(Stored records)
Segment Open

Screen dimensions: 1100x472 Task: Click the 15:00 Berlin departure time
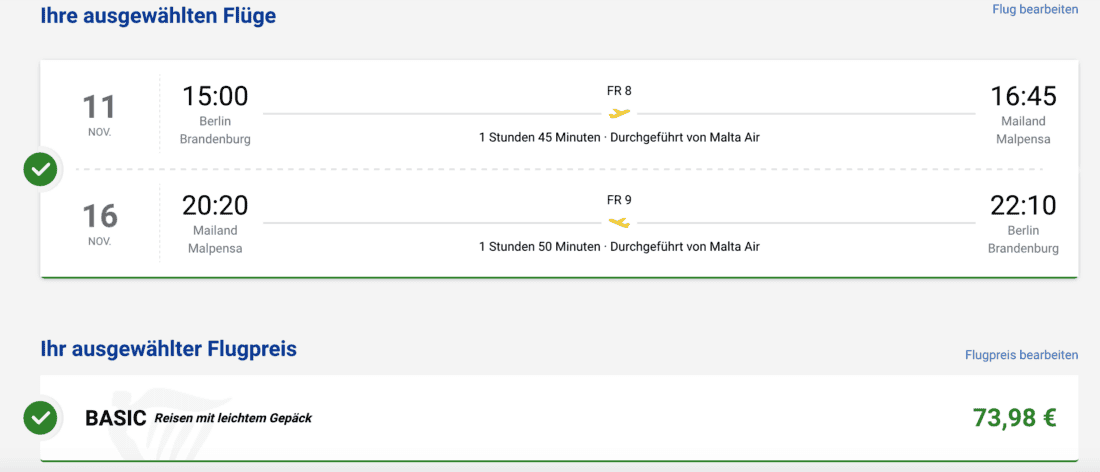coord(215,97)
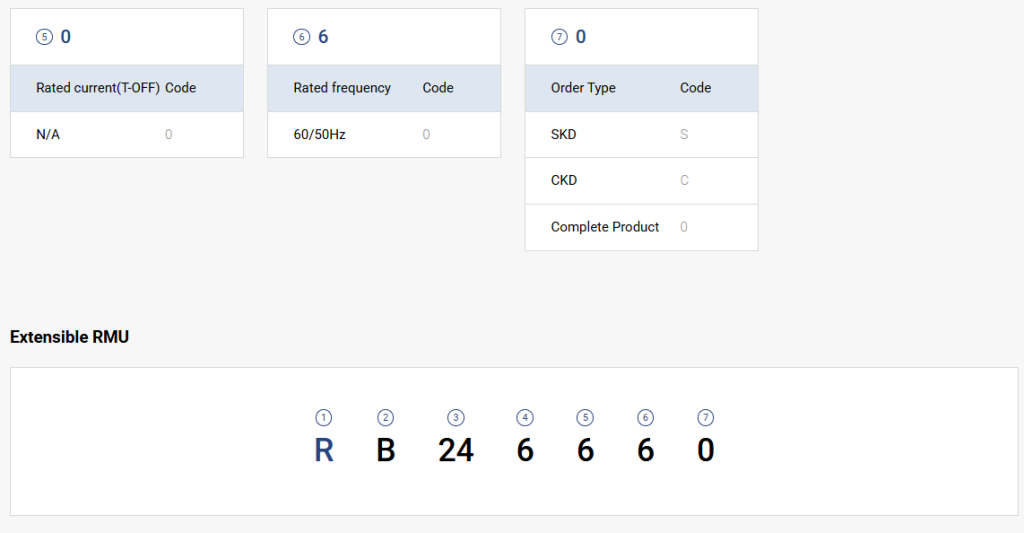Click the Extensible RMU heading
The height and width of the screenshot is (533, 1024).
(x=69, y=337)
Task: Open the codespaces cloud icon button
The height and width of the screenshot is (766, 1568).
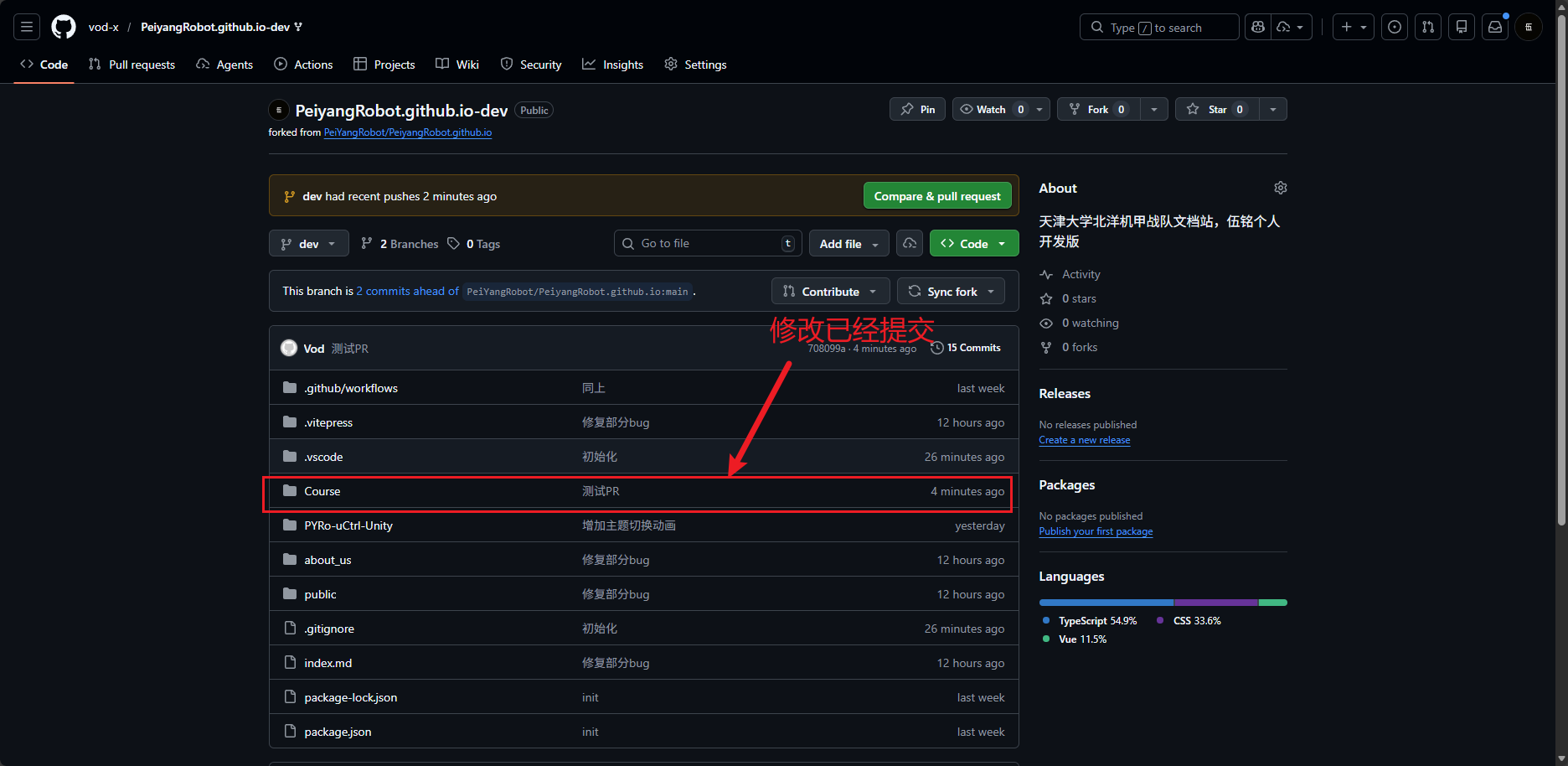Action: pos(910,243)
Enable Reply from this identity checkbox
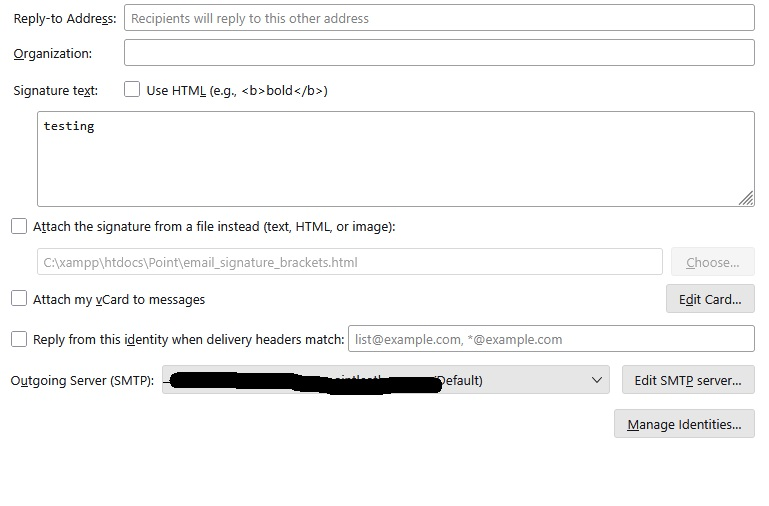 click(x=19, y=339)
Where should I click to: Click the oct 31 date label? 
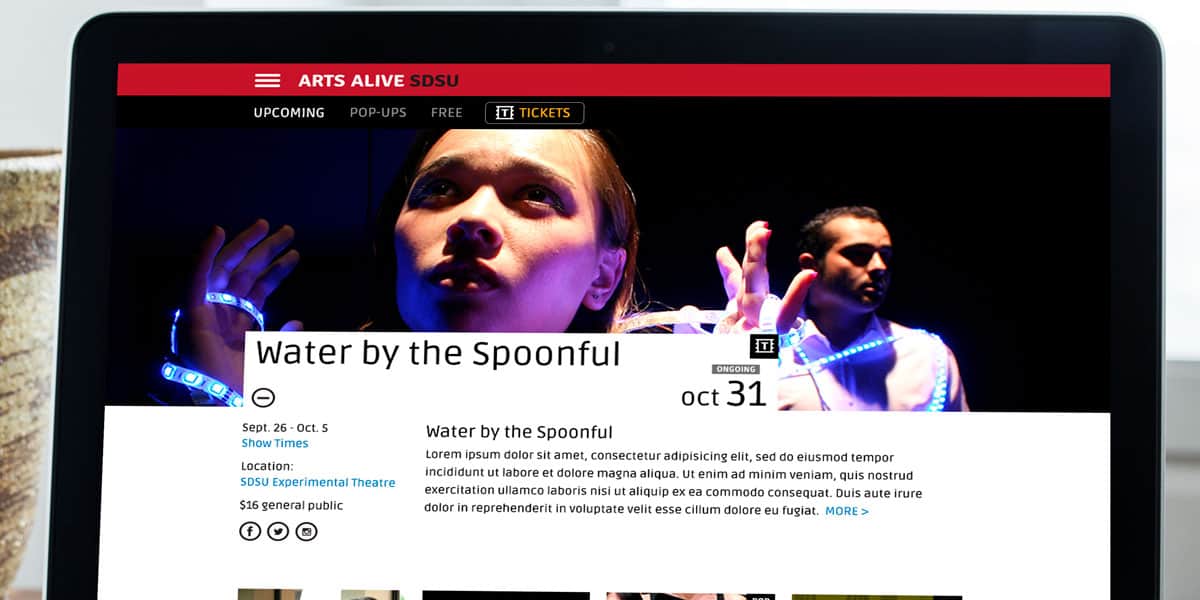[724, 394]
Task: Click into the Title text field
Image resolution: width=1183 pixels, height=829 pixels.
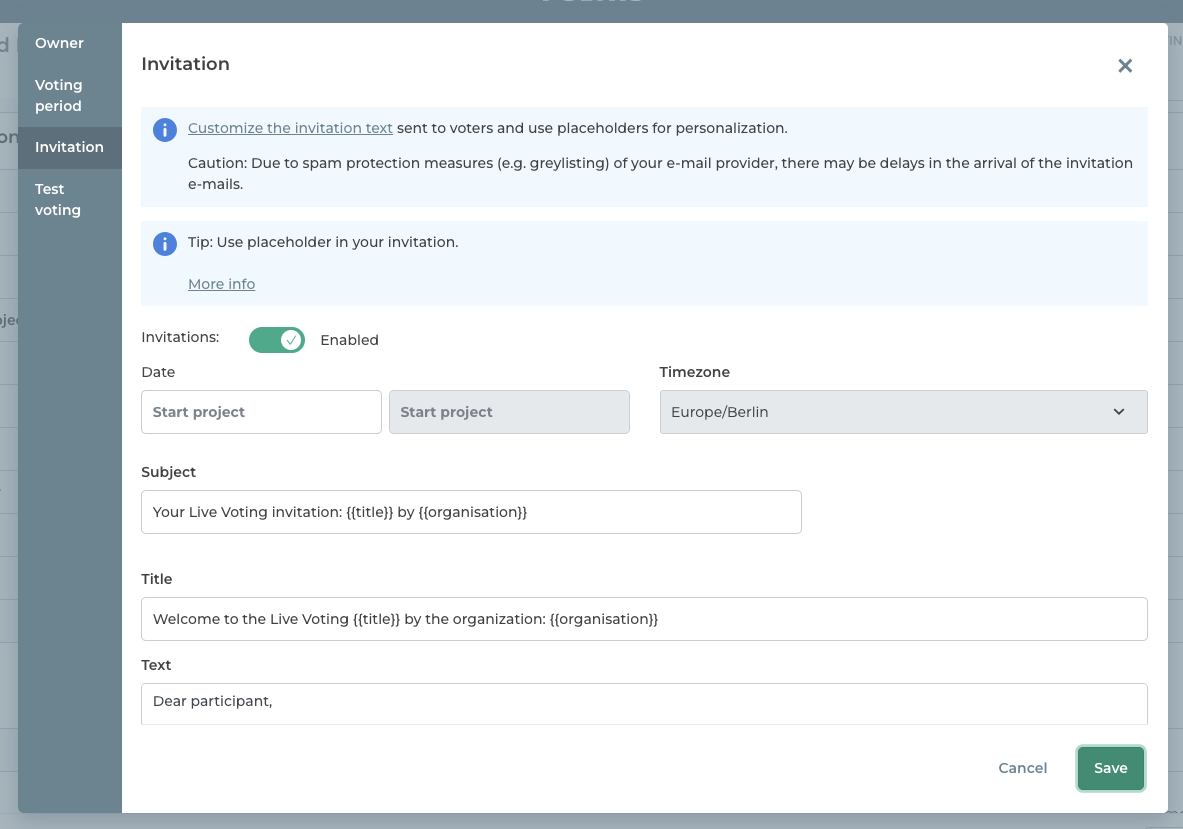Action: click(644, 619)
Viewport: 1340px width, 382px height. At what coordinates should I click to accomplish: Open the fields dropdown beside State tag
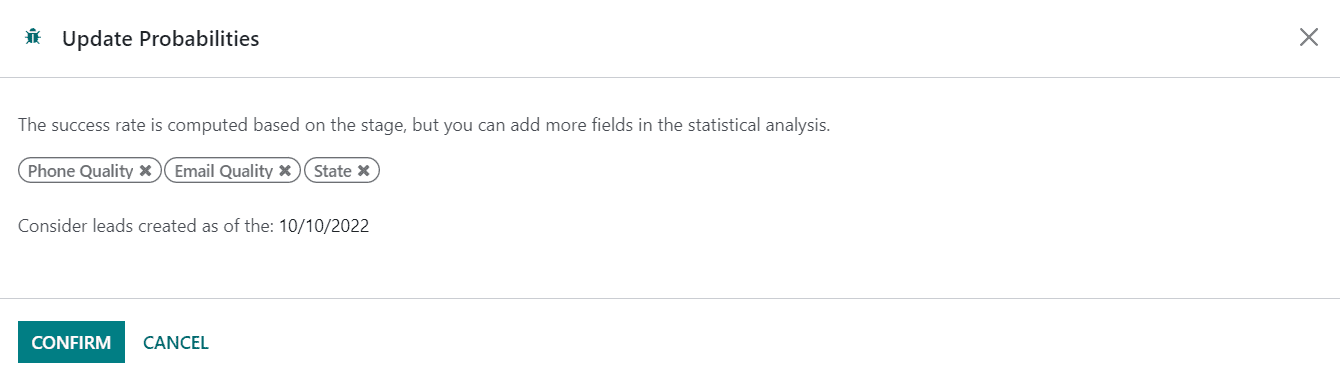850,171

Segment Closed

• **EXERCISE DIRECTIONS**: Begin at the line with "Where should I" and end at the last line of the data above. Reproduce those lines exactly, but not the pictures.

• **EXERCISE RESULT**:
Where should I click to: Click the oct 31 date label? 
[724, 394]
Task: Click into the Title text field
Image resolution: width=1183 pixels, height=829 pixels.
Action: click(644, 619)
Viewport: 1340px width, 382px height. At what coordinates should I click to accomplish: Open the fields dropdown beside State tag
850,171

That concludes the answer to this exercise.